ENTRIES SUPPLIED: Begin

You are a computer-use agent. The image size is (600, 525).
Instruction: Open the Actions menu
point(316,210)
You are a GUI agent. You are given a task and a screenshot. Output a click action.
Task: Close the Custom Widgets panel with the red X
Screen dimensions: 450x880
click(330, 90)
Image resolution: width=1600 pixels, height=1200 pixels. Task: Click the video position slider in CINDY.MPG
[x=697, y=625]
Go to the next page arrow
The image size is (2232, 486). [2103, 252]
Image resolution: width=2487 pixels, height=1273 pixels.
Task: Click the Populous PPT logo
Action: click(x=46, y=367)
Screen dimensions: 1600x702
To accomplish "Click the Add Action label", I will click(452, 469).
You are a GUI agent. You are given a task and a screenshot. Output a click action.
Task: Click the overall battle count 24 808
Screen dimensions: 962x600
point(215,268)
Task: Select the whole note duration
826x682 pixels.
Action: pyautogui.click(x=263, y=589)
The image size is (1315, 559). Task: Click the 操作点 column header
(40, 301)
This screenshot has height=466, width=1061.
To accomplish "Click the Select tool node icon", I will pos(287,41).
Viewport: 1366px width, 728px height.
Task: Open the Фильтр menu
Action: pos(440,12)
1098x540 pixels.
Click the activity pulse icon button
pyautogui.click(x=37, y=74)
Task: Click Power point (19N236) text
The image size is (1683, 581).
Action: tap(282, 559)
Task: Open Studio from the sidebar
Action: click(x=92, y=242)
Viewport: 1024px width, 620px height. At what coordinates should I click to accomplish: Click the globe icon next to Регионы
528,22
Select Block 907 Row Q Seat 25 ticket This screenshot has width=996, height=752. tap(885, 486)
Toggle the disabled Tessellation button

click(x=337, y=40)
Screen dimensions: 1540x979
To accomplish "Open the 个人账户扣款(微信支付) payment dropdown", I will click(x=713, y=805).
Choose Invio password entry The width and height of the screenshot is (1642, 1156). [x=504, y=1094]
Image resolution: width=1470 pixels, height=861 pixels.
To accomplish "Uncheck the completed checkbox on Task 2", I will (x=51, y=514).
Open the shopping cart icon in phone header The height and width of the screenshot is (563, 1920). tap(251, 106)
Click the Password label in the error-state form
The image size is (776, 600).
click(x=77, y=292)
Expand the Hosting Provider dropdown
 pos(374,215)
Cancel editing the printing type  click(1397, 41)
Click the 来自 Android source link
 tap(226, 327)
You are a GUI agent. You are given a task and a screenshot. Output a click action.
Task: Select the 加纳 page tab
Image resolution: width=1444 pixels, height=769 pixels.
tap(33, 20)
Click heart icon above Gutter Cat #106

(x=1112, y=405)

ENTRIES SUPPLIED: End

DIRECTIONS FOR THIS TASK.
The data above should be output exactly, with each line intact.

YOUR RESPONSE.
You are a computer-use agent. The image size is (600, 525).
Instruction: Open the Actions menu
point(316,210)
You are a GUI agent. You are given a task and a screenshot. Output a click action.
Task: Close the Custom Widgets panel with the red X
Screen dimensions: 450x880
click(330, 90)
Image resolution: width=1600 pixels, height=1200 pixels. Task: Click the video position slider in CINDY.MPG
[x=697, y=625]
Go to the next page arrow
The image size is (2232, 486). [2103, 252]
Image resolution: width=2487 pixels, height=1273 pixels.
Task: Click the Populous PPT logo
Action: click(x=46, y=367)
Screen dimensions: 1600x702
To accomplish "Click the Add Action label", I will click(452, 469).
You are a GUI agent. You are given a task and a screenshot. Output a click action.
Task: Click the overall battle count 24 808
Screen dimensions: 962x600
point(215,268)
Task: Select the whole note duration
826x682 pixels.
Action: pyautogui.click(x=263, y=589)
The image size is (1315, 559). Task: Click the 操作点 column header
(40, 301)
This screenshot has height=466, width=1061.
To accomplish "Click the Select tool node icon", I will pos(287,41).
Viewport: 1366px width, 728px height.
Task: Open the Фильтр menu
Action: pos(440,12)
1098x540 pixels.
Click the activity pulse icon button
pyautogui.click(x=37, y=74)
Task: Click Power point (19N236) text
The image size is (1683, 581).
Action: tap(282, 559)
Task: Open Studio from the sidebar
Action: click(x=92, y=242)
Viewport: 1024px width, 620px height. At what coordinates should I click to accomplish: Click the globe icon next to Регионы
528,22
Select Block 907 Row Q Seat 25 ticket This screenshot has width=996, height=752. tap(885, 486)
Toggle the disabled Tessellation button

click(x=337, y=40)
Screen dimensions: 1540x979
To accomplish "Open the 个人账户扣款(微信支付) payment dropdown", I will click(x=713, y=805).
Choose Invio password entry The width and height of the screenshot is (1642, 1156). [x=504, y=1094]
Image resolution: width=1470 pixels, height=861 pixels.
To accomplish "Uncheck the completed checkbox on Task 2", I will (x=51, y=514).
Open the shopping cart icon in phone header The height and width of the screenshot is (563, 1920). tap(251, 106)
Click the Password label in the error-state form
The image size is (776, 600).
click(x=77, y=292)
Expand the Hosting Provider dropdown
 pos(374,215)
Cancel editing the printing type  click(1397, 41)
Click the 来自 Android source link
 tap(226, 327)
You are a GUI agent. You are given a task and a screenshot. Output a click action.
Task: Select the 加纳 page tab
Image resolution: width=1444 pixels, height=769 pixels.
tap(33, 20)
Click heart icon above Gutter Cat #106

(x=1112, y=405)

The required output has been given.